● The records:
==*==

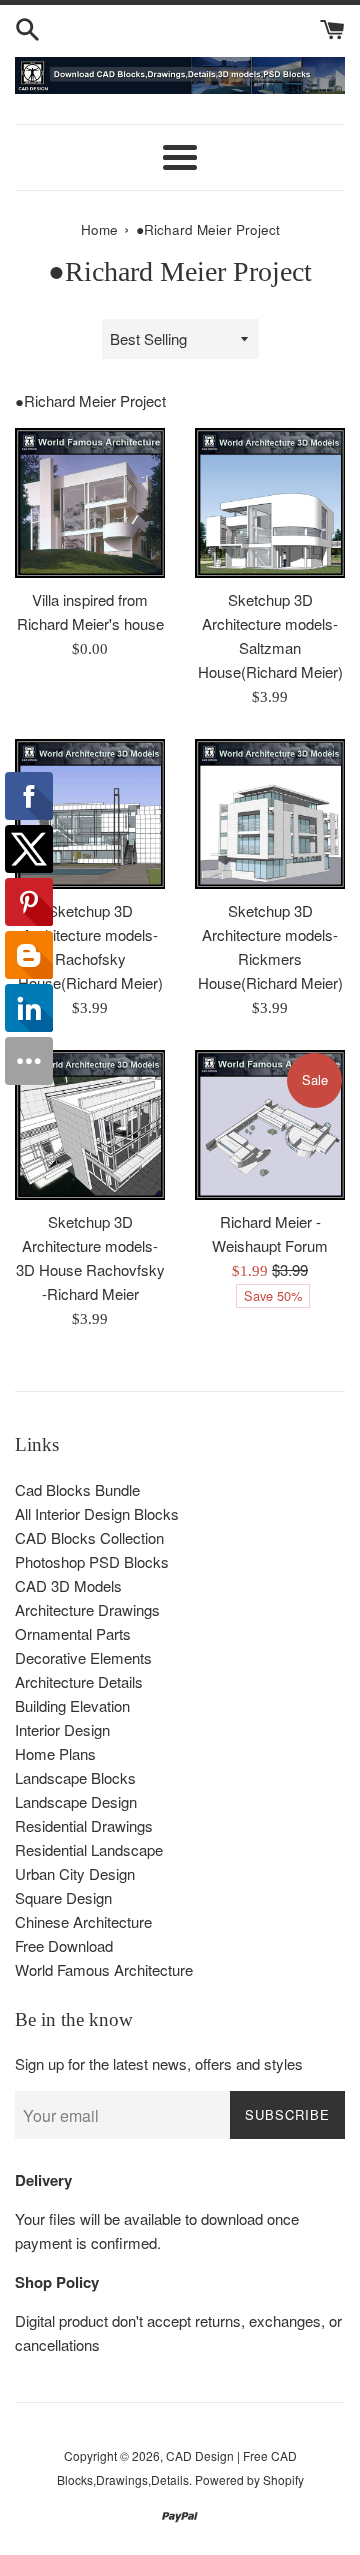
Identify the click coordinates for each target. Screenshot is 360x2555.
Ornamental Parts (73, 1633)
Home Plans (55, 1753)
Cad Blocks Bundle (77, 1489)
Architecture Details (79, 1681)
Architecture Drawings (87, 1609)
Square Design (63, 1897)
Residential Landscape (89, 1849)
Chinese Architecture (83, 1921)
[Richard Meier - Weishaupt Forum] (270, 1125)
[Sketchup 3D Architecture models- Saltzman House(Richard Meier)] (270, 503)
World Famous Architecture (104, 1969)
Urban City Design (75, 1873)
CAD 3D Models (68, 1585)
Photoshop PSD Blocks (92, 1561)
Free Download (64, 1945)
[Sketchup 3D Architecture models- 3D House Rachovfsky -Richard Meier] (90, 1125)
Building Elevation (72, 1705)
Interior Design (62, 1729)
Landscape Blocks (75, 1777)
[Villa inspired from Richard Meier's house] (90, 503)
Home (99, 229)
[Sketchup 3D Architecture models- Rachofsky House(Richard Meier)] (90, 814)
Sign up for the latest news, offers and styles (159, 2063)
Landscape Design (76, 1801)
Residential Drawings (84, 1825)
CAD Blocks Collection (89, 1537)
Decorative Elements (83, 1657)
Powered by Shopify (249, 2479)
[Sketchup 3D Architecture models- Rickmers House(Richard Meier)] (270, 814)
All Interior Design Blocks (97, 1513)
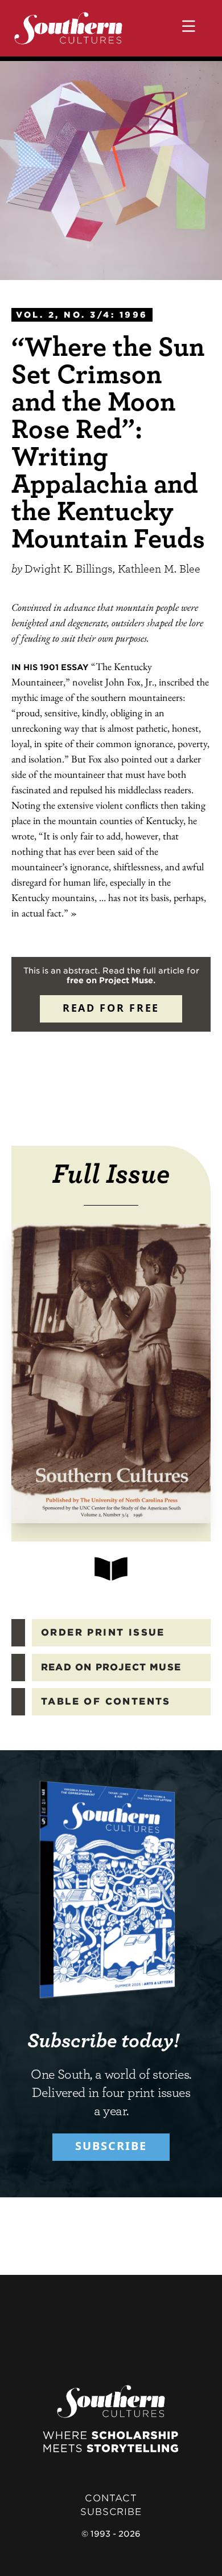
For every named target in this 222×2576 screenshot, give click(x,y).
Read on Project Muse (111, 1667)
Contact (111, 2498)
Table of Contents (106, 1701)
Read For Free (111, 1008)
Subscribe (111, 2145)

==*==

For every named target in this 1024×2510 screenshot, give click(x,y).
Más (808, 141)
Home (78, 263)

==*==

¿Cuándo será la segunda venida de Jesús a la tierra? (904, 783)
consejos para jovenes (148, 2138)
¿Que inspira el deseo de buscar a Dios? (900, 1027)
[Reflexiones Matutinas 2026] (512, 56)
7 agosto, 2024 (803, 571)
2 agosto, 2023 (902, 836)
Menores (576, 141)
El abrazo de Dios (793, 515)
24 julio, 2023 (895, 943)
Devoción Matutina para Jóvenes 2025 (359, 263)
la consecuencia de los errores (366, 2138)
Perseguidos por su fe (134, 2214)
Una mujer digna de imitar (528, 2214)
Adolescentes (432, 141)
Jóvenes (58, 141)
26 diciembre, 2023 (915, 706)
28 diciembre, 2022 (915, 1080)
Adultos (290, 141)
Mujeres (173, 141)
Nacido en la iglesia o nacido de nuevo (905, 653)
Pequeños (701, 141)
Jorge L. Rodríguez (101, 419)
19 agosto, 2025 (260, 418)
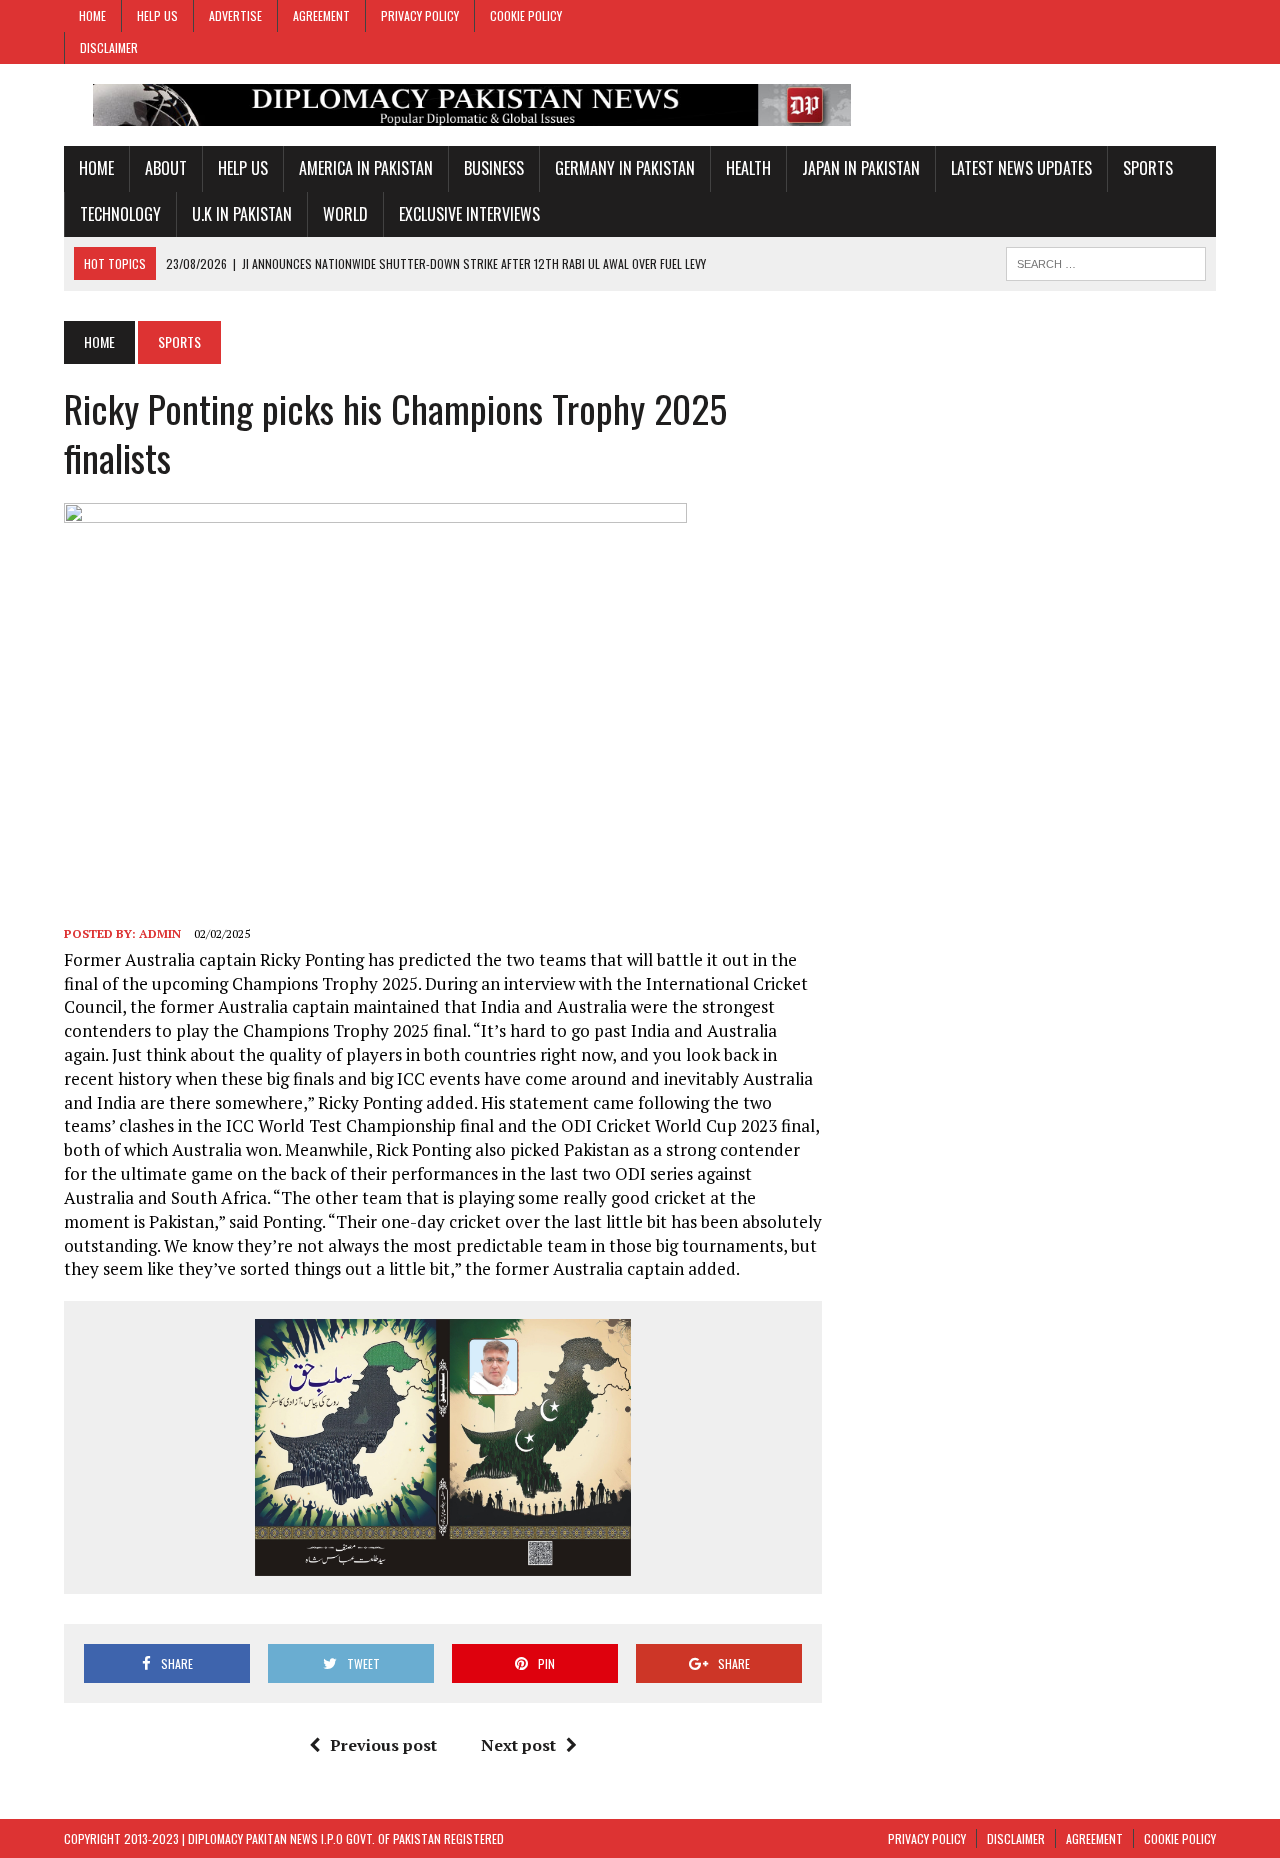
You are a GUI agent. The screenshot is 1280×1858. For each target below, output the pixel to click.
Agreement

==*==

● Problem: Using the entries above, extract exactly the lines from the one that contains "Photoshop PSD Blocks (92, 1561)" through the one that contains "Subscribe (111, 2145)". Do not carry over any pictures.

● Task result:
Photoshop PSD Blocks (92, 1561)
Free Download (64, 1945)
[Sketchup 3D Architecture models- 3D House Rachovfsky -Richard Meier] (90, 1125)
Building Elevation (72, 1705)
Interior Design (62, 1729)
Landscape Blocks (75, 1777)
[Villa inspired from Richard Meier's house] (90, 503)
Home (99, 229)
[Sketchup 3D Architecture models- Rachofsky House(Richard Meier)] (90, 814)
Sign up for the latest news, offers and styles (159, 2063)
Landscape Design (76, 1801)
Residential Drawings (84, 1825)
CAD Blocks Collection (89, 1537)
Decorative Elements (83, 1657)
Powered by Shopify (249, 2479)
[Sketchup 3D Architecture models- Rickmers House(Richard Meier)] (270, 814)
All Interior Design Blocks (97, 1513)
For every named target in this 222×2576 screenshot, give click(x,y).
Read on Project Muse (111, 1667)
Contact (111, 2498)
Table of Contents (106, 1701)
Read For Free (111, 1008)
Subscribe (111, 2145)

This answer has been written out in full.